Makiya then settled down to write another book about Saddam’s Iraq and the extreme cruelty of his reign. Entitled Cruelty and Silence, it didn’t quite meet with the reception he expected:
In writing that book, I was naé¯ve. I had thought that I would simulate a debate in the circles I had come from. There was no debate or dialogue. I thought that the weight of the words of the victims would make the case. All you had to do was read the first half of the book. As it turned out, most of these intellectuals only read the second part of the book and the references to themselves. I was naming names, you see. I couldn’t just write general abstractions. I was pitting words against words. Two sets of words had to clash with one another. So I named names. That upset people no end, and there was a huge backlash. The book was blasted by the very people I thought I was opening a dialogue with. I realise now how naive that whole approach was.
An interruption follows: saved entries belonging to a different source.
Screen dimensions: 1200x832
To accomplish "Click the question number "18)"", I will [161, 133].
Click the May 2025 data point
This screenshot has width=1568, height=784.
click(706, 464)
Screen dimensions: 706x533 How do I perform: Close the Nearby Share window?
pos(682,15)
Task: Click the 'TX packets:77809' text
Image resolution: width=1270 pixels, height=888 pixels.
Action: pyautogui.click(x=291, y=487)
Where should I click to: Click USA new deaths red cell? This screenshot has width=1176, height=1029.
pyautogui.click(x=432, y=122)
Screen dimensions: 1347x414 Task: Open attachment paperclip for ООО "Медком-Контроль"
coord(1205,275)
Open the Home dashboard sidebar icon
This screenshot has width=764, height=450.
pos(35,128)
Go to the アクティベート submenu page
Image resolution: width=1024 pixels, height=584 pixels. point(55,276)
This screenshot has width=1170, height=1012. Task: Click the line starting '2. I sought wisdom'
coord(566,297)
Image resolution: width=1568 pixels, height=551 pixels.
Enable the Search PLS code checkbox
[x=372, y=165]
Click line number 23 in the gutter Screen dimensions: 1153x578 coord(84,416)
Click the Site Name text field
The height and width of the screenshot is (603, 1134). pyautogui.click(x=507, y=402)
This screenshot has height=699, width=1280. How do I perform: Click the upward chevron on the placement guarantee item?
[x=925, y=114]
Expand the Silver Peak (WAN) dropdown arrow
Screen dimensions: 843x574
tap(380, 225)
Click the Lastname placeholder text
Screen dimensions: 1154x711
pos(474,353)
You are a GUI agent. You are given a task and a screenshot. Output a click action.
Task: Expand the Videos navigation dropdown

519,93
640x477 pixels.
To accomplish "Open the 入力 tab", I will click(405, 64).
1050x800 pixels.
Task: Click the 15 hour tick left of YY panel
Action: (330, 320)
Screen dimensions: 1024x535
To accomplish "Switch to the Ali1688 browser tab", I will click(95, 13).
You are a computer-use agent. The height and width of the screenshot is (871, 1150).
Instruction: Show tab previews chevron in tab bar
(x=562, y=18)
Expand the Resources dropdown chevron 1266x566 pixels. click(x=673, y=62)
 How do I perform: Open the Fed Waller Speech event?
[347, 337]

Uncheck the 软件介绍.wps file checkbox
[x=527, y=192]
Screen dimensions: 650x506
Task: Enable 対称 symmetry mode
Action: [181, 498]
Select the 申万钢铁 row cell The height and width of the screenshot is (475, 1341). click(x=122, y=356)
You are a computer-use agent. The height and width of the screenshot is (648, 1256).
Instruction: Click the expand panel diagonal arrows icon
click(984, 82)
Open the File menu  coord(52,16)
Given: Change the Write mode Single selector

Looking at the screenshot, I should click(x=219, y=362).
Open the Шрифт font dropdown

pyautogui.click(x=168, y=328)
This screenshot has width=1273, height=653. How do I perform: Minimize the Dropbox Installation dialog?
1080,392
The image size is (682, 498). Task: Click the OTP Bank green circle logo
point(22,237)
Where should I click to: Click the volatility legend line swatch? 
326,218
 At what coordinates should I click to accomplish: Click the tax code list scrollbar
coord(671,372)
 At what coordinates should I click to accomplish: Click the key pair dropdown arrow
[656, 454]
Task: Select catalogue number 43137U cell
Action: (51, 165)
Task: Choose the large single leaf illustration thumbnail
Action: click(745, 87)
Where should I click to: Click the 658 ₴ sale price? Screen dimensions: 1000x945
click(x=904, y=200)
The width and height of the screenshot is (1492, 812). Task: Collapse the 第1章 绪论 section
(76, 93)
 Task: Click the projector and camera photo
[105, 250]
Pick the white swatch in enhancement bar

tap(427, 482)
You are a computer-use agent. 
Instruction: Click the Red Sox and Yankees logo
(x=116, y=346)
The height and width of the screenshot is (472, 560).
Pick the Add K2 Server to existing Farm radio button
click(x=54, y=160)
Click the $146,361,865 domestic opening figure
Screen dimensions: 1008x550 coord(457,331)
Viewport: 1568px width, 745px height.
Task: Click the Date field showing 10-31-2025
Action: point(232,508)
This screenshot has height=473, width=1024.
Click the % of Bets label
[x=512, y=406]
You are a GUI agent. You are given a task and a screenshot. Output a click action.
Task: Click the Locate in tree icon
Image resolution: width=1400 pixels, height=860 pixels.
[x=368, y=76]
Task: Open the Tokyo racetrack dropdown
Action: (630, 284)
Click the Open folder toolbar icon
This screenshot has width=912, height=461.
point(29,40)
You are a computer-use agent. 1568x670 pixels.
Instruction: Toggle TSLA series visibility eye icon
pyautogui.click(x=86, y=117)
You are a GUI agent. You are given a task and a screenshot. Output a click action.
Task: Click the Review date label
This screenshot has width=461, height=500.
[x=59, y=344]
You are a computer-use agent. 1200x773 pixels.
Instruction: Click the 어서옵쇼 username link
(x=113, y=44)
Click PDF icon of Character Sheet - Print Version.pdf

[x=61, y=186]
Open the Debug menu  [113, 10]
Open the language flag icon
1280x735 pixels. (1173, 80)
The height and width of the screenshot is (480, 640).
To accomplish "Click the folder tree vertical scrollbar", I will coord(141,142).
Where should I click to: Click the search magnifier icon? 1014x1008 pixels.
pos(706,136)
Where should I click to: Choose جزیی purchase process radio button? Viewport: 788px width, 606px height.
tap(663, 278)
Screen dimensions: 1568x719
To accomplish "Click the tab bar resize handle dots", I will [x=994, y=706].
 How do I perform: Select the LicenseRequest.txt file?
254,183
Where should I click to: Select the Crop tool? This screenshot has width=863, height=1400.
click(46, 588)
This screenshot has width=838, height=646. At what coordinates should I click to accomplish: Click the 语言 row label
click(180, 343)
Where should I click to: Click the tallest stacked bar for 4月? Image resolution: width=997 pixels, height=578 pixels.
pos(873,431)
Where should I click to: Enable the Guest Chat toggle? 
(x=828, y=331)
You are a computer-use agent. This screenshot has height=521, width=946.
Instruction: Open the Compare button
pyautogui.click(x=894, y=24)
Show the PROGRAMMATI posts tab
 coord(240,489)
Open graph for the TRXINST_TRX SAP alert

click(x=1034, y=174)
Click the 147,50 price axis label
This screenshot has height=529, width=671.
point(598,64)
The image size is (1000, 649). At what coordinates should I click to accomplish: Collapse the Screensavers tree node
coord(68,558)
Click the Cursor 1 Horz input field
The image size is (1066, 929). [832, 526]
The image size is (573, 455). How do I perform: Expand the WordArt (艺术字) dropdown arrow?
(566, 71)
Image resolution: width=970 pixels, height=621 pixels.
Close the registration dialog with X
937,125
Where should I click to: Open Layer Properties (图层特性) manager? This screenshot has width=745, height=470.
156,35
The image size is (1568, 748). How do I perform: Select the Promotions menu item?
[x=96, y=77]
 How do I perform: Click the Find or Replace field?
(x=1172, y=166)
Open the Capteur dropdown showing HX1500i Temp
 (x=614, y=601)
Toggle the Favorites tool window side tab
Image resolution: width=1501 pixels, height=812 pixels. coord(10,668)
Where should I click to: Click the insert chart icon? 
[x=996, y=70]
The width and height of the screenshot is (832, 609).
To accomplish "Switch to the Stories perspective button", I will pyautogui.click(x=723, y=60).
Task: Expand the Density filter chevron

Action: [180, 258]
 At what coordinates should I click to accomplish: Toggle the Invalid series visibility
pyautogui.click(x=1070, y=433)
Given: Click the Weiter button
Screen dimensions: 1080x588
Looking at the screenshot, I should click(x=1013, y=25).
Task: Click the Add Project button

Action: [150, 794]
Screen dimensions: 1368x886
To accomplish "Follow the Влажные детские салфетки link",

This particular passage, describing Makiya’s surprise at the unpersuasiveness of the facts and arguments he offered–including his former friends’ and colleagues’ unwillingness to even listen or hear him out, and the viciousness of the responses of some of them–is of great interest to me. I shared that experience, at least in a very small way, when I first tried to speak to my friends after my “change.” No doubt some of you have shared it, too. But to Makiya it was a central part of his life and work, and the fallout was severe.
Alan Johnson [interviewer]: And there was character assassination. You were personally attacked.
Kanan Makiya: Oh, it was the beginning of a terrible period. After that book came out in 1993 I was actually depressed for a couple of years. I couldn’t write anything. But this hostile reaction was not an Iraqi reaction. I was buoyed up by that fact.
Obviously, Makiya was ultimately able to recover and to write and work again.
I’ve concentrated here on Makiya’s personal story of political change. But the entire interview is well worth reading, although it’s a long one. Here, for example, is Makiya on the topic of whether Islam is capable of reform (a topic discussed recently on this blog, here):
Missing, at the moment, are the clerics who will fight from within and make their argument not in the way I make my argument (from western texts, general texts of human rights or from someone like Hannah Arendt), but from within the religion itself…That this can be done in Islam I have not the slightest shadow of a doubt. The nature of scriptural texts is that they are infinitely malleable.
I sincerely hope Makiya is correct on this point.
Lastly, Makiya has the following to say about the attitude of Europeans in the lead-up to the Iraq War:
…much of the strength of the hostility of the Jihadi movement, and of the forces that have made life so horrible in Iraq, came from the silence of Europe. Europe has a lot to answer for. It’s not even that it was half-hearted. They fell in completely with the language of the non-democratic Arab regimes. They bought their line and they seemed to stand for the same things. They undermined entirely the values of the operation. Europeans knew that the United States was not going to permanently occupy Iraq. Deep down the smarter Europeans must have known it wasn’t just about oil. It was – rightly or wrongly – a way of changing the traditional western attitude towards the Arab Muslim world. It was an end to the support for autocratic and repressive governments….Europe was justifying and supporting the foundations on which these repressive regimes stood.
I’m very much looking forward to Part 2 of the Makiya interview, due to appear in the March/April edition of Democratiya.